Griciuc Ana, Aron Liviu, Piccoli Giovanni, Ueffing Marius
Department of Protein Science, Helmholtz Zentrum Muenchen-German Research Center for Environmental Health (GmbH), 85764 Neuherberg, Germany.
Biochim Biophys Acta. 2010 Mar;1803(3):424-34. doi: 10.1016/j.bbamcr.2010.01.008. Epub 2010 Jan 25.

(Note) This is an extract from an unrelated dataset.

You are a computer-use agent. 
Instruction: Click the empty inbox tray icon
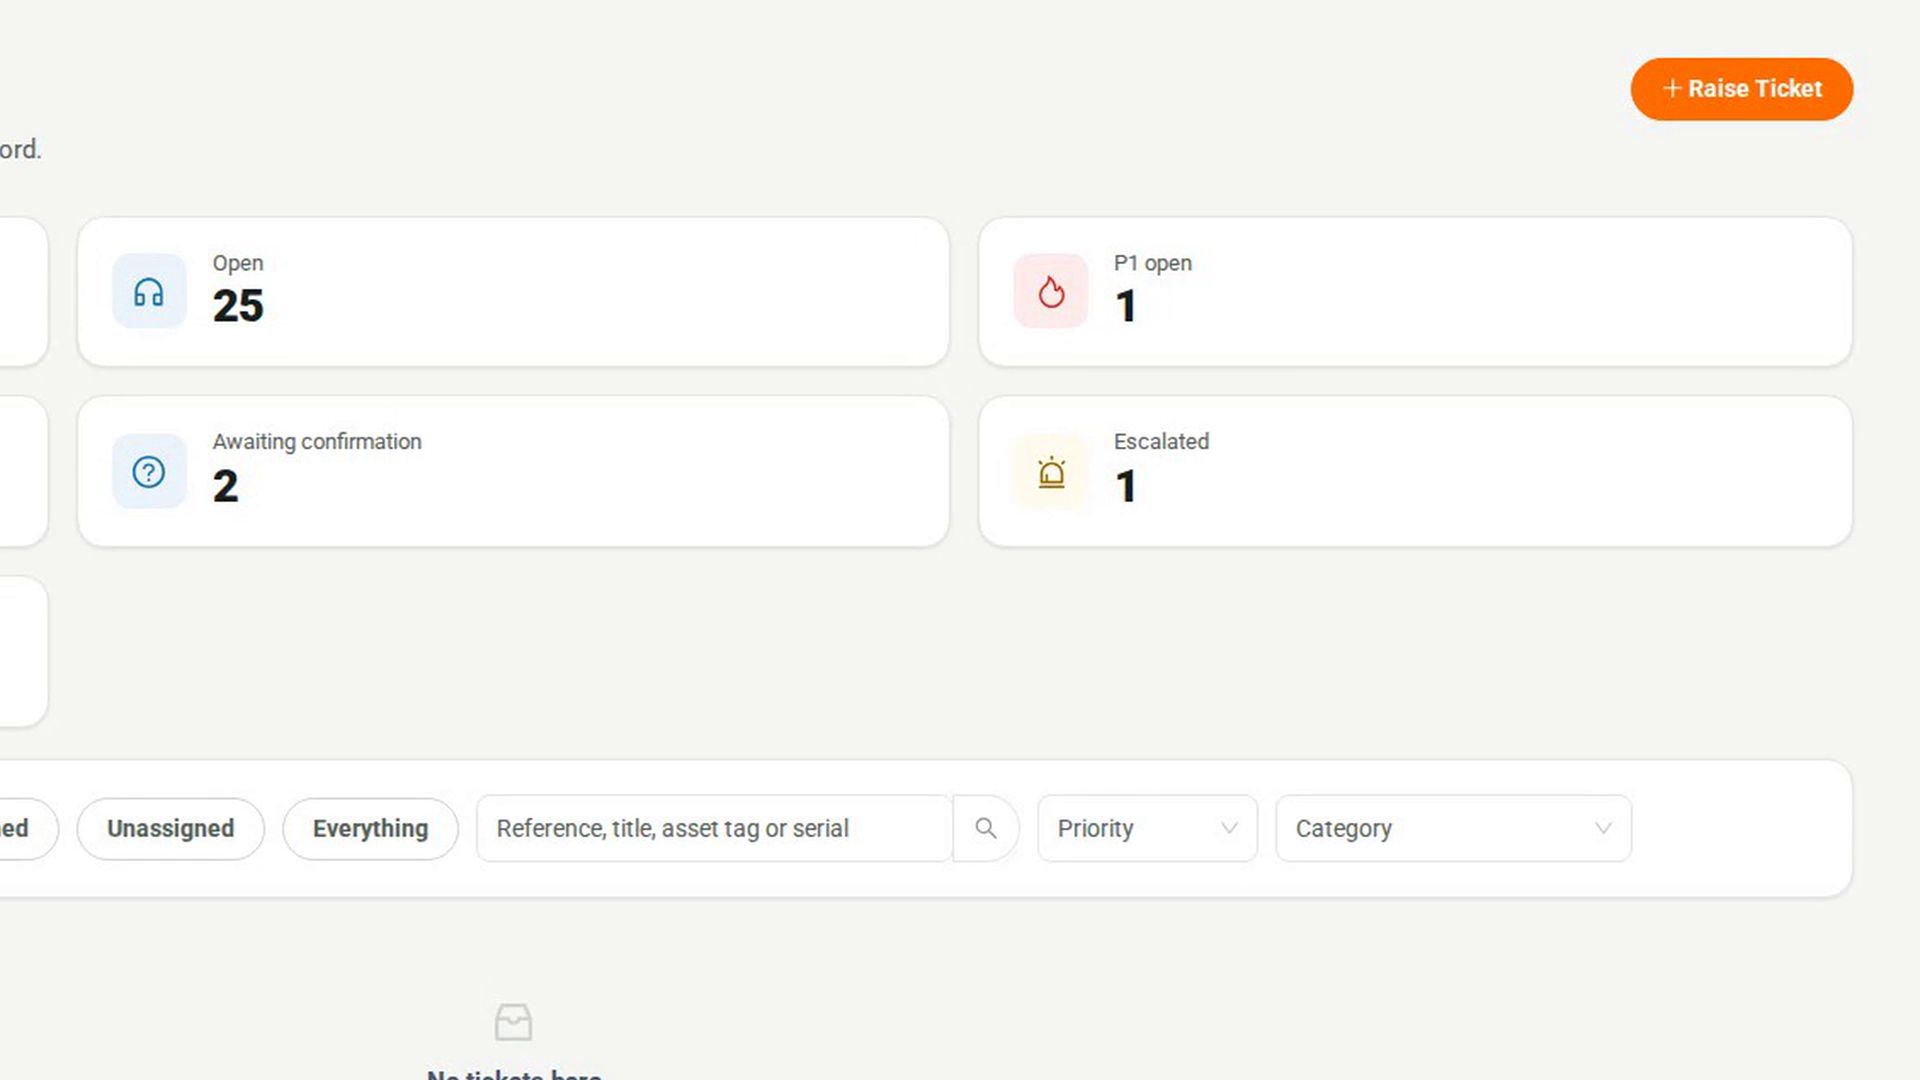click(513, 1022)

Dominant mutations in the visual pigment Rhodopsin (Rh) cause retinitis pigmentosa (RP) characterized by progressive blindness and retinal degeneration. The most common Rh mutation, Rh(P23H) forms aggregates in the endoplasmic reticulum (ER) and impairs the proteasome; however, the mechanisms linking Rh aggregate formation to proteasome dysfunction and photoreceptor cell loss remain unclear. Using mammalian cell cultures, we provide the first evidence that misfolded Rh(P23H) is a substrate of the ERAD effector VCP, an ATP-dependent chaperone that extracts misfolded proteins from the ER and escorts them for proteasomal degradation. VCP co-localizes with misfolded Rh(P23H) in retinal cells and requires functional N-terminal and D1 ATPase domains to form a complex with Rh(P23H) aggregates. Furthermore, VCP uses its D2 ATPase activity to promote Rh(P23H) aggregate retrotranslocation and proteasomal delivery. Our results raise the possibility that modulation of VCP and ERAD activity might have potential therapeutic significance for RP.
视色素视紫红质(Rh)中的显性突变会导致色素性视网膜炎(RP),其特征为进行性失明和视网膜变性。最常见的Rh突变Rh(P23H)在内质网(ER)中形成聚集体并损害蛋白酶体;然而,将Rh聚集体形成与蛋白酶体功能障碍和光感受器细胞丢失联系起来的机制仍不清楚。利用哺乳动物细胞培养,我们首次提供证据表明错误折叠的Rh(P23H)是ERAD效应蛋白VCP的底物,VCP是一种ATP依赖性伴侣蛋白,可从内质网中提取错误折叠的蛋白质并将它们护送至蛋白酶体进行降解。VCP在视网膜细胞中与错误折叠的Rh(P23H)共定位,并且需要功能性的N末端和D1 ATP酶结构域才能与Rh(P23H)聚集体形成复合物。此外,VCP利用其D2 ATP酶活性促进Rh(P23H)聚集体的逆向转运和蛋白酶体递送。我们的结果提出了一种可能性,即调节VCP和ERAD活性可能对RP具有潜在的治疗意义。